More Fun Than Fun: Experienced Ants Lead and Teach, Naïve Ants Follow and Learn

Two men on a tandem bicycle. Photo: State Library of Victoria.

Maj. Richard William George Hingston (1887-1966) was an Irish doctor who served in the Indian Medical Service from 1910 to 1927, and returned to India on military duty from 1939 to 1946. A passionate naturalist, he spent all his spare time collecting and studying the Indian fauna, mostly insects and spiders. Based on his studies in the Himalayan valley of Hazara (now in Pakistan), Hingston published A Naturalist in Himalaya (1920).

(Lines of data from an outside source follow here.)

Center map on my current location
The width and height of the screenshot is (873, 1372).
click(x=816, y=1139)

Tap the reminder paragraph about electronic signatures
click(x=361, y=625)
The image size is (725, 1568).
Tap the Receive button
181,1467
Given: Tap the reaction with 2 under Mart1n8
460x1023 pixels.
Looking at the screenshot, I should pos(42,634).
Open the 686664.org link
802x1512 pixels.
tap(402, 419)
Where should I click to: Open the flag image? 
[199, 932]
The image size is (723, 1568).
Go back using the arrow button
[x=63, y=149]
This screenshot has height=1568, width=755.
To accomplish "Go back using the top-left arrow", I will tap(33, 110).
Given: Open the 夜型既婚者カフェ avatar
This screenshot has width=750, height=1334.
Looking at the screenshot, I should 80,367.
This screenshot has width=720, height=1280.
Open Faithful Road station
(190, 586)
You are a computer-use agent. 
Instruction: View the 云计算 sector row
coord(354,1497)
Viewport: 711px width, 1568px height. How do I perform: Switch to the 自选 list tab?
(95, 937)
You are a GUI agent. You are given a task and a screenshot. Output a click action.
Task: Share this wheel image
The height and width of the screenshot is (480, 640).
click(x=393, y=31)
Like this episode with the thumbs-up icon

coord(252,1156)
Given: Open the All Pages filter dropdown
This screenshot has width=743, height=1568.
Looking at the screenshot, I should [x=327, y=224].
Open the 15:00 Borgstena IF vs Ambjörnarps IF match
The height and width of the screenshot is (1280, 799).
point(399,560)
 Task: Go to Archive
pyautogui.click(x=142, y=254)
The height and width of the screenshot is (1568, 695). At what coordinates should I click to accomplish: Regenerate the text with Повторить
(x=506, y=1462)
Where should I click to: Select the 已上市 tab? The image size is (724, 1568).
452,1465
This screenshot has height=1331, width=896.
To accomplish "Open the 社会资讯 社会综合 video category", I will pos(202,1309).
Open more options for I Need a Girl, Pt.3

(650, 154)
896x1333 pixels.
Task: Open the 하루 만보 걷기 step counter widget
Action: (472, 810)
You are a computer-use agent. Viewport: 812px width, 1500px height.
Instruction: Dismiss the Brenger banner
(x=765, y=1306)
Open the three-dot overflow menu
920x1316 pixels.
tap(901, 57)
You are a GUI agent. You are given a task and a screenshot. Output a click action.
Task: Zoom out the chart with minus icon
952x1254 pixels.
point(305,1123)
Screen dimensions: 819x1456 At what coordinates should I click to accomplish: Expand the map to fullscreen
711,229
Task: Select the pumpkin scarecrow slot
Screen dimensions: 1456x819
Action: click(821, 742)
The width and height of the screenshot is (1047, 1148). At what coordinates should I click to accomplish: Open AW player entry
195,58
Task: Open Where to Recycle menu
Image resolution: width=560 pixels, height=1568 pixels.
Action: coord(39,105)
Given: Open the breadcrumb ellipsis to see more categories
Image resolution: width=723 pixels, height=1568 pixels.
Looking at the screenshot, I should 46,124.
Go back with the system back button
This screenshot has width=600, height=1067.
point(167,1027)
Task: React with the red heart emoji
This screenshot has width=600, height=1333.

Recording what is perhaps his most famous observation, made on the common Indian ant Camponotus sericeus, he wrote in his Problems of Instinct and Intelligence (1928):

This ant nests on the ground and goes up trees in search of food. Its plan of communication is very simple, and, being so simple, is highly instructive. All that happens is that one ant leads another to the place where spoil has been found. One ant discover spoil. It returns to the nest, finds a comrade and leads it to the required place. The two go off over the ground. The leader keeps in front; the led ant follows. Number two keeps in number one’s footsteps, and repeatedly touches its tail. The leader moves particularly slowly in order not to lose connection with its follower. If number two happens to get out of touch, then the leader halts and waits until number two regains its place.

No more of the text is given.